What needs to be done:
Output, word for word, the lines of this listing that fall between the line with "Save the transition" and the line with "Go to the Filtering step", counting both of those lines, and no others.

Data shown:
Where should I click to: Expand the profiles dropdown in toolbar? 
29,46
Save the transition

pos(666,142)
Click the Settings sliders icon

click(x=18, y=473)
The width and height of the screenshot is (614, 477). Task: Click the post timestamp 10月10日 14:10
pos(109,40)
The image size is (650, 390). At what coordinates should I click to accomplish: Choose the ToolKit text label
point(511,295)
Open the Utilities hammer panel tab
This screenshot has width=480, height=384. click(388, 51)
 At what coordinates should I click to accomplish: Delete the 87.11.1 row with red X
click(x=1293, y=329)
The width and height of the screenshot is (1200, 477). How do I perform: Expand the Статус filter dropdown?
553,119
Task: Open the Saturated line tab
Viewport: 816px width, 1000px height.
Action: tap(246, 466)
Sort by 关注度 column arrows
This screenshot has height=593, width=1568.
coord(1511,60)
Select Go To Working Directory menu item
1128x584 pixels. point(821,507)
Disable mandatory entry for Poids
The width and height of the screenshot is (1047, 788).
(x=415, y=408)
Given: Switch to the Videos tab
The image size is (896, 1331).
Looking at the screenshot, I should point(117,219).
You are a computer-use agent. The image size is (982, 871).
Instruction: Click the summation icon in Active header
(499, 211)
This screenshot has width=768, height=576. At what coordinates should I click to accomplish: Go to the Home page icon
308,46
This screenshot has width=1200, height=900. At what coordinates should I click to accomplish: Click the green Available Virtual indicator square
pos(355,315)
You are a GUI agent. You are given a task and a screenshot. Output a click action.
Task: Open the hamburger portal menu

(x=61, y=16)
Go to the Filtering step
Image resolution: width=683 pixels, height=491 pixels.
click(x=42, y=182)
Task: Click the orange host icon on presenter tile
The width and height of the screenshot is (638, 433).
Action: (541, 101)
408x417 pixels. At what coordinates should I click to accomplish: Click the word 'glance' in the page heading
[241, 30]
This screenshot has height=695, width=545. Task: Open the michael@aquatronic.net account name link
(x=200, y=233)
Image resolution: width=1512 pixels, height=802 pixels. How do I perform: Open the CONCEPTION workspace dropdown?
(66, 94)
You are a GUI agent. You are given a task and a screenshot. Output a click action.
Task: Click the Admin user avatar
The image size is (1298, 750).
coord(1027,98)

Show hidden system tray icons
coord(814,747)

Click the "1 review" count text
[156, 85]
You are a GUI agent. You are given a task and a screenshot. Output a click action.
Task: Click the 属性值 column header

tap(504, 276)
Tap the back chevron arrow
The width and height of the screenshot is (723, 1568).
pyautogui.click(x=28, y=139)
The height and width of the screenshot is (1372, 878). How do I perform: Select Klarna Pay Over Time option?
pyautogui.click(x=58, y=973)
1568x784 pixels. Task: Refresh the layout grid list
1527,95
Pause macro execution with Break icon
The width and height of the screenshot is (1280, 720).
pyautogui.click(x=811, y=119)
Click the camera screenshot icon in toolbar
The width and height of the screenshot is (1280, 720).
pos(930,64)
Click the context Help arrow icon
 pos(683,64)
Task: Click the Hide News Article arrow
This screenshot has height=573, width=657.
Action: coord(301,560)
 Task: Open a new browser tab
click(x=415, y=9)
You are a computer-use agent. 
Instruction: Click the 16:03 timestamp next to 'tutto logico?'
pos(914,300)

Output for this task:
Save the transition

pos(666,142)
Click the Settings sliders icon

click(x=18, y=473)
The width and height of the screenshot is (614, 477). Task: Click the post timestamp 10月10日 14:10
pos(109,40)
The image size is (650, 390). At what coordinates should I click to accomplish: Choose the ToolKit text label
point(511,295)
Open the Utilities hammer panel tab
This screenshot has width=480, height=384. click(388, 51)
 At what coordinates should I click to accomplish: Delete the 87.11.1 row with red X
click(x=1293, y=329)
The width and height of the screenshot is (1200, 477). How do I perform: Expand the Статус filter dropdown?
553,119
Task: Open the Saturated line tab
Viewport: 816px width, 1000px height.
Action: tap(246, 466)
Sort by 关注度 column arrows
This screenshot has height=593, width=1568.
coord(1511,60)
Select Go To Working Directory menu item
1128x584 pixels. point(821,507)
Disable mandatory entry for Poids
The width and height of the screenshot is (1047, 788).
(x=415, y=408)
Given: Switch to the Videos tab
The image size is (896, 1331).
Looking at the screenshot, I should point(117,219).
You are a computer-use agent. The image size is (982, 871).
Instruction: Click the summation icon in Active header
(499, 211)
This screenshot has width=768, height=576. At what coordinates should I click to accomplish: Go to the Home page icon
308,46
This screenshot has width=1200, height=900. At what coordinates should I click to accomplish: Click the green Available Virtual indicator square
pos(355,315)
You are a GUI agent. You are given a task and a screenshot. Output a click action.
Task: Open the hamburger portal menu

(x=61, y=16)
Go to the Filtering step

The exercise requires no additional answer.